In 1917, Tucker played piano and sang in Burlesque and Vaudeville, at first in blackface as a Coon Shouter performing songs with an African American Influence. At a 1908 Vaudeville appearance her luggage and makeup kit were stolen shortly before the show, and Tucker hastily went on stage with no makeup, and to her surprise she was a bigger hit with the audience than she had been in blackfaceshe never wore blackface again.
She made her debut in the Ziegfeld Follies in 1909 and made the first of her recordings, including Some of These Days for Edison in 1911. The tune, written by Shelton Brooks became an instant hit and her theme song, and later was the title of her autobiography published in 1945.

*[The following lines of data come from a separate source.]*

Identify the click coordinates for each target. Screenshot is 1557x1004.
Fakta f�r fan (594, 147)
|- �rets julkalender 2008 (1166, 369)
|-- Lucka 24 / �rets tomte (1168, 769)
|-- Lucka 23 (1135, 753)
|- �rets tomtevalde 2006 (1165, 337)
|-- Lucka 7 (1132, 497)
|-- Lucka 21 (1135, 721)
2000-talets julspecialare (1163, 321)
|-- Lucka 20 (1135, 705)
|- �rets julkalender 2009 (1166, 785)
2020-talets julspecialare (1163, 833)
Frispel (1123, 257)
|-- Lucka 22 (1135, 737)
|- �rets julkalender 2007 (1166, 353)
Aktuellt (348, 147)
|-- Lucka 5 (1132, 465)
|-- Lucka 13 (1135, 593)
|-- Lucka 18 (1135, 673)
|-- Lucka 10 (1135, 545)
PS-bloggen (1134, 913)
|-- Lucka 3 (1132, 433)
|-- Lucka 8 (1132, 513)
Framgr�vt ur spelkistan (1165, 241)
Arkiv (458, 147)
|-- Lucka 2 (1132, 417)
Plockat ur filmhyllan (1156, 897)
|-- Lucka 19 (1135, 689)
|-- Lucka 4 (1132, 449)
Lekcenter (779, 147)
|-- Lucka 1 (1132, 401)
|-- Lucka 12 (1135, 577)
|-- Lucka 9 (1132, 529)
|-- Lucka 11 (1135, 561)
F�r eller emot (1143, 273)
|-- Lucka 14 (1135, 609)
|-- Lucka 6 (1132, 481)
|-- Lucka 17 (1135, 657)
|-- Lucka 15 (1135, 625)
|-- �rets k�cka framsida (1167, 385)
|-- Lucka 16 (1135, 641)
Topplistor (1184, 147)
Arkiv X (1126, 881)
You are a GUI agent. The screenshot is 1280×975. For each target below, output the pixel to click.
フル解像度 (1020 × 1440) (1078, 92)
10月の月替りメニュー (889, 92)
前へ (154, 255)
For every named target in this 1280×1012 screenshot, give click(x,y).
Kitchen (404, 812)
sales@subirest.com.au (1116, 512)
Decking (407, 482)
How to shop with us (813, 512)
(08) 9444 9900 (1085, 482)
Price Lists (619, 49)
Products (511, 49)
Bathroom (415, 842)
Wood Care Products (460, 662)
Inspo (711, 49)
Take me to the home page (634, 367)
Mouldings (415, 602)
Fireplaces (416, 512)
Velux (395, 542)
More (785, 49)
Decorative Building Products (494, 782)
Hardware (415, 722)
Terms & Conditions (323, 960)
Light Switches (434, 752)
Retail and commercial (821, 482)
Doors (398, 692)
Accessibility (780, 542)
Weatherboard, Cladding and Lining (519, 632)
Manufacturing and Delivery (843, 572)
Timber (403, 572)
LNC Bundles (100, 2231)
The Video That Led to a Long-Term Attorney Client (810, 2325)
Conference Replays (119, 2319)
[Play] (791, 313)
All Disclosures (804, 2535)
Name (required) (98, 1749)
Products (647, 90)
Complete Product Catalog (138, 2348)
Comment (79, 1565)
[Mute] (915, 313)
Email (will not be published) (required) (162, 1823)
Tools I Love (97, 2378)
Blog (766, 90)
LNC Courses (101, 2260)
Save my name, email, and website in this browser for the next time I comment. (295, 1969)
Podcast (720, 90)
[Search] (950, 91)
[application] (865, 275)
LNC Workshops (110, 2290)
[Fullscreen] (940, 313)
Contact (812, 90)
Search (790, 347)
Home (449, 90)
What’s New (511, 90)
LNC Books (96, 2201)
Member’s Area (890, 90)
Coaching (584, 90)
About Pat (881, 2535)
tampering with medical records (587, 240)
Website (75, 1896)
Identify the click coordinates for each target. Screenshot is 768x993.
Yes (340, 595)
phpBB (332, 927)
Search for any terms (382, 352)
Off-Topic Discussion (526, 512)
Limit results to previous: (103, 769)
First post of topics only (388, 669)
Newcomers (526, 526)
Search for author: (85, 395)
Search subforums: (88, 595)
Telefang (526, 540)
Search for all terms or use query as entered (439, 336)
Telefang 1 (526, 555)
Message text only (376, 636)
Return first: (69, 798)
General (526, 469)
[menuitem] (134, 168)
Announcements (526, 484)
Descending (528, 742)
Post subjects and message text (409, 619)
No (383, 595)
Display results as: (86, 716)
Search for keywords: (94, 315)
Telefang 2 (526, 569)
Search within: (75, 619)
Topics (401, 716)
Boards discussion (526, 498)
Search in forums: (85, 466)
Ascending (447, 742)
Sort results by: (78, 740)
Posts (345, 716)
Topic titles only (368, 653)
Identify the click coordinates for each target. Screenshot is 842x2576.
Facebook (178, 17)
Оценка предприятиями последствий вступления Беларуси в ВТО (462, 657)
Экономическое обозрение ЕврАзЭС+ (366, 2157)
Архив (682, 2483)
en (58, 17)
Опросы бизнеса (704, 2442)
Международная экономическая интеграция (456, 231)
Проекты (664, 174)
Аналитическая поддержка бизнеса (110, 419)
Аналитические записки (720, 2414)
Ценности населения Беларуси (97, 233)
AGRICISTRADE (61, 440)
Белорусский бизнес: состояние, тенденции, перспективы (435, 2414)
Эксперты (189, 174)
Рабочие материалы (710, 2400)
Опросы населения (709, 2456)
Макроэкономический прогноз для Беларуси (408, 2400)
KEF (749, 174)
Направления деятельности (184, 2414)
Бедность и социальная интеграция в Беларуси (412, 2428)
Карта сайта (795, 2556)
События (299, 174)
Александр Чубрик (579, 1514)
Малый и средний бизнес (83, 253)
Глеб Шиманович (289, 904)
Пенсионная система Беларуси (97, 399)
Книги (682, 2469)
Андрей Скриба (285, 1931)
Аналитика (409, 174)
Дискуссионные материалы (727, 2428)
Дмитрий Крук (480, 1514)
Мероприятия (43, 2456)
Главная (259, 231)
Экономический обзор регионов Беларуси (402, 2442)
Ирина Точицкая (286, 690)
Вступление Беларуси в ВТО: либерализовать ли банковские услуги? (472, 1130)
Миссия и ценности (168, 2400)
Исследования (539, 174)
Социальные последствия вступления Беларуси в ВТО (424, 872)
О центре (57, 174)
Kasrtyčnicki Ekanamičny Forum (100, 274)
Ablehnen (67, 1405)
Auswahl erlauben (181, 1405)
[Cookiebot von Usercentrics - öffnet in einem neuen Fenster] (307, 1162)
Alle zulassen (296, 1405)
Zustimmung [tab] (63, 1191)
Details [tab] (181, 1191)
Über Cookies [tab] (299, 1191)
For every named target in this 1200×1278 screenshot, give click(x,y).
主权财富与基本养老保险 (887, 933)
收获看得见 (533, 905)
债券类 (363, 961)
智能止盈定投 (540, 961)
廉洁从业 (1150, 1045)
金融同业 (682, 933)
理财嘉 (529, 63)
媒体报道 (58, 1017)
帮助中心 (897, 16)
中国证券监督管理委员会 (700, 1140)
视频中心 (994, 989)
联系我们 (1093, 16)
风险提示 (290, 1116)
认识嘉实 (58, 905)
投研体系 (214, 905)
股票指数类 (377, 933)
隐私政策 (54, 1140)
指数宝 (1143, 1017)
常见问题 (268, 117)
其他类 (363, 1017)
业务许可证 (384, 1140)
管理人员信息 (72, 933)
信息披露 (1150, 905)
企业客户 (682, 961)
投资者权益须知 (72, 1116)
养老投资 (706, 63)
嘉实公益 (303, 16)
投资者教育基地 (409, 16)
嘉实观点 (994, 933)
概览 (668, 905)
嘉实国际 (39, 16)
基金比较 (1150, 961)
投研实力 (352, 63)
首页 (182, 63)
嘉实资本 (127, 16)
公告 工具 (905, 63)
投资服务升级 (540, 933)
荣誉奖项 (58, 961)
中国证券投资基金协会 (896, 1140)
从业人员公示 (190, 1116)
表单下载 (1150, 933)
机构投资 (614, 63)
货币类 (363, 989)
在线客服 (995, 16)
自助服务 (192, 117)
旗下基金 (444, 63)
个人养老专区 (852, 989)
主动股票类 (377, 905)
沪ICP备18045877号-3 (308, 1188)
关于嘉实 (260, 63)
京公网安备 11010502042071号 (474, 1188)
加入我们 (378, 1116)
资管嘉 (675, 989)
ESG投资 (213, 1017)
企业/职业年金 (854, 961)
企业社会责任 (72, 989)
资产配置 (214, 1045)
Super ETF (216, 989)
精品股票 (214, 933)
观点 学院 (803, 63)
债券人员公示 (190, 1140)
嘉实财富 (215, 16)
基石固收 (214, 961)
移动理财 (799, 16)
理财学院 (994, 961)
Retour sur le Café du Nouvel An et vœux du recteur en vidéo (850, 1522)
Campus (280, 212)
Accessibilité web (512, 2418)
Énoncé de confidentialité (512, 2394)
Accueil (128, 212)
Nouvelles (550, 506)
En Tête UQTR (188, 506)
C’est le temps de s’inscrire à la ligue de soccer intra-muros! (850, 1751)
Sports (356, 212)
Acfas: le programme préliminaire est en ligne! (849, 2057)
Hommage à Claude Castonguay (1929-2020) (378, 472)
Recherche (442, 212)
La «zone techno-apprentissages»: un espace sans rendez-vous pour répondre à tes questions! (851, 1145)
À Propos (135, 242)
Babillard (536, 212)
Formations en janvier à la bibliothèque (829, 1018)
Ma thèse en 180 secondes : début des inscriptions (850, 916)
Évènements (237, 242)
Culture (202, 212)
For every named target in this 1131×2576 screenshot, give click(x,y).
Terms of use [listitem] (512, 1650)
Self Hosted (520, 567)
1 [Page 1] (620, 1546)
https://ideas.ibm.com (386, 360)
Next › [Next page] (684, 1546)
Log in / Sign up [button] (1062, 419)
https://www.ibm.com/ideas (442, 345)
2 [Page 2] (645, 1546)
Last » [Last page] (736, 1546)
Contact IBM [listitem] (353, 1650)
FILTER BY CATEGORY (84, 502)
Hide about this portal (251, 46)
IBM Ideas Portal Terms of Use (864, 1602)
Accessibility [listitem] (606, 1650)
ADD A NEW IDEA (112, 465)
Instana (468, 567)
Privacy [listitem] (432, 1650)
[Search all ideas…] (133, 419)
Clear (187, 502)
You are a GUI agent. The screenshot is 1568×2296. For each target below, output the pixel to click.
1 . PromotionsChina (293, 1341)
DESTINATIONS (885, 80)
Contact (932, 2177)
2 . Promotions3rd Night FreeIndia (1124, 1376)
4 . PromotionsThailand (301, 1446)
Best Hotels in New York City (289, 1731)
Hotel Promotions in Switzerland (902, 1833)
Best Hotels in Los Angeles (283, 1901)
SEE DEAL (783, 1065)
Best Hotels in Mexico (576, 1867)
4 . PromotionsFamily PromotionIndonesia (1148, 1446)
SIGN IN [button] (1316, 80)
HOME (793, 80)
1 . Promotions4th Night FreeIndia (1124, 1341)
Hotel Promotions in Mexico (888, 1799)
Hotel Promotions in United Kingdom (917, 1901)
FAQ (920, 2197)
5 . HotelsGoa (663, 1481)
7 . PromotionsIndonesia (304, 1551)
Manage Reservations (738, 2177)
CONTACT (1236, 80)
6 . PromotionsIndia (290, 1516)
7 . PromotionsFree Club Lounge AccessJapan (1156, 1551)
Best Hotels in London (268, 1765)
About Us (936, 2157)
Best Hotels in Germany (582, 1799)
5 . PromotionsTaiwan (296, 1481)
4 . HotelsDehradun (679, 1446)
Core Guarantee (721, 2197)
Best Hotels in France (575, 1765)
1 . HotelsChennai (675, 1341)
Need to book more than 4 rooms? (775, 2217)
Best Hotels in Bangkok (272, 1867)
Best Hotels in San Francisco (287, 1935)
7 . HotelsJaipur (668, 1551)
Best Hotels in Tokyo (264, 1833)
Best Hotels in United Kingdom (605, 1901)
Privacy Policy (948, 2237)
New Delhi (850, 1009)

In 1921 Tucker hired pianist Ted Shapiro as her accompanist and musical director; Shapiro would remain with Tucker the rest of her career, and was also her lifelong friend. Tucker made her first movie appearance in the 1929 early sound motion picture Honky Tonk where she was billed with her nickname, The Last of the Red Hot Mammas. Her hearty sexual appetite was a frequent subject of her songs, unusual for female performers of the era. In 1938, due to her efforts to unionize professional actors, she was elected President of the American Federation of Actors.
In the 1950s and into the early 1960s, Tucker made frequent television appearances and continued performing in the US and the UK until shortly before her death. Sophie Tucker died of lung cancer February 9, 1966 and was buried as Emmanuel Cemetery in Wethersfield (Middlesex County), Connecticut.